Airport kündigt weitere Einschränkungen an

Der Flughafen weist darauf hin, dass es durch die Einschränkungen und Flugausfälle am Sonntag auch am heutigen Montag noch zu Verspätungen kommen wird. Passagiere, die von Flugausfällen am Sonntag betroffen waren oder für Montag einen Flug ab Hamburg gebucht haben, werden gebeten, sich noch vor der Anreise zum Airport mit ihrer Fluggesellschaft in Verbindung zu setzen. Auch etwaige Entschädigungsansprüche für ausgefallene Flüge seien an die Airlines zu richten.
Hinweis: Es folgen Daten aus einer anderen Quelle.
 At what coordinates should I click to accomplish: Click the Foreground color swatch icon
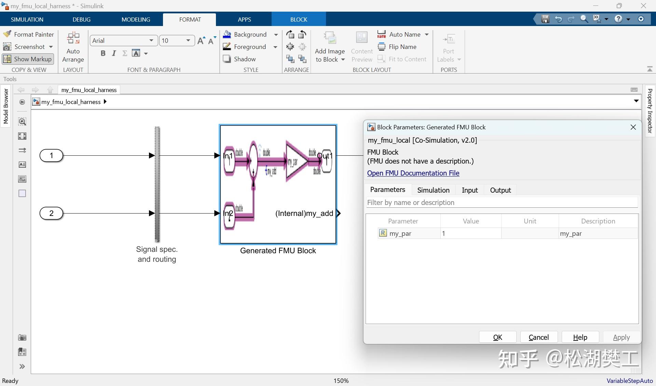point(227,47)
Nach Einschätzung des Reiserechtsexperten Paul Degott (Hannover) können die Betroffenen nicht auf Ausgleichszahlungen nach EU-Recht hoffen. Ein solcher Vorfall sei als außergewöhnlicher Umstand zu betrachten, dann sei eine Fluggesellschaft von der Zahlung befreit. Wird ein Flug annulliert oder verspätet sich um mehr als drei Stunden, steht Passagieren laut EU-Fluggastrechteverordnung eigentlich eine Entschädigung zu - je nach Flugdistanz sind das 250 bis 600 Euro. Bei einer Pauschalreise ist der Reiseveranstalter in der Pflicht, die Urlauber auf alternativen Wegen ans Ziel zu bringen.